What Are MIIPs? / Lung Cancer
How is lung cancer treated?
There are multiple ways to treat lung cancer depending on the type of lung cancer, how big it is, and how far it has spread in your body. Treatment for lung cancer may involve medicines (like chemotherapy through the vein), surgery, radiation therapy, or lung tumor ablation.
What is lung tumor ablation?
Lung tumor ablation is a minimally-invasive image-guided procedure (MIIP) to destroy the cancer without having to cut it out. Ablation can be an effective treatment option for patients who wish to avoid surgery or for whom surgery is not an option.
LUNG TUMOR ABLATION (using cryoablation)
Figure 1: Cryoablation wand freezing a tumor.
Figure 2: After numbing the skin, the doctor places the cryoablation wand in the lung tumor through a pinhole.
Figure 3: An ice ball forms around the ablation wand to destroy the tumor.
Figure 4: Over time, the dead tumor leaves a scar.
What is the ablation procedure like?
You will be positioned laying down on the bed of a CT scanner.
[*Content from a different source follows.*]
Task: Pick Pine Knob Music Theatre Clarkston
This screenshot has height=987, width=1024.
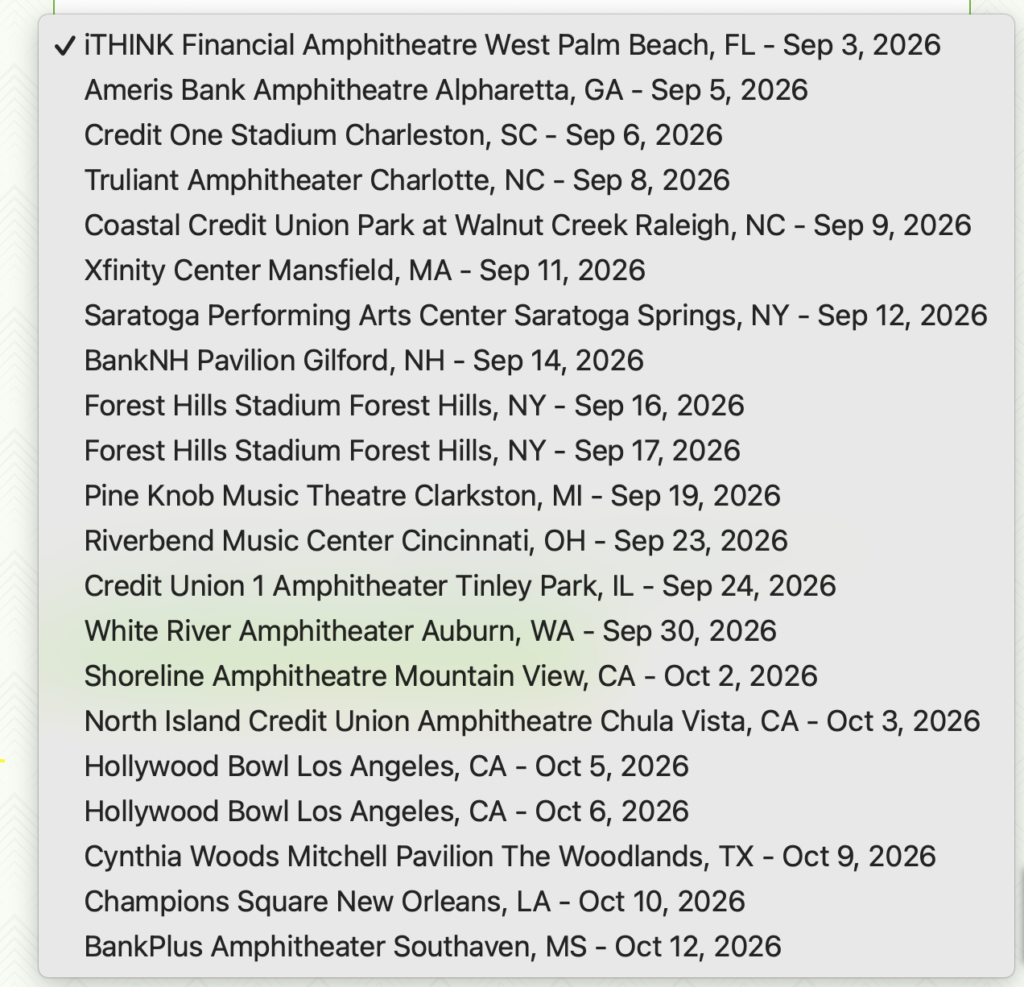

Depending on the location of your tumor, you will either be on your back or on your stomach. You may be asked to rest your arms above your head, so tell your doctor if you have trouble with your shoulders.
After numbing the skin, the Interventional Radiologist or other MIIP specialist places a long thin wand through the skin of the chest and into the tumor in the lung. The wand then delivers heat or cold energy to destroy the tumor from the inside. The dead tumor will shrink and turn into a small scar over time. After a lung ablation, some patients can go home that same day and some just stay the night.
What will I feel during an ablation?
An ablation is performed using medicine to numb the skin so you do not feel pain during the procedure. You may be given medicine through your veins to help you relax, as well. Most patients nap through the procedure. After ablation, most patients feel fine or have minimal soreness at the spot where the wand was placed through the skin.
What are the risks of an ablation?
Major complications are uncommon. Sometimes the lung can deflate a little or partially collapse after an ablation. When this happen, the lung often gets better on its own. Rarely, it will require treatment with a tiny tube to suck the air out and inflate the lung. Some patients also have minor bleeding after the procedure. Bleeding can cause no symptoms or can cause the patient to cough up a little bit of blood-tinged mucus. Very rarely is treatment required to stop the bleeding. Your doctor will discuss all of the risks of this procedure with you beforehand. After an ablation, some patients may have symptoms related to destroying the tumor, including a few days of feeling tired, a low-grade fever and muscle aches.
Who should not have an ablation?
If you have severe lung disease, such as fibrosis or emphysema, ablation may be too risky. Some cancers are too big or too numerous to be treated successfully with ablation. Also, tumors that are in sensitive locations may not be safely treated with ablation. Patients with cancer that has spread outside of the lungs may not benefit from ablation, either.
Ask an Interventional Radiologist or other MIIP specialist if ablation is right for you.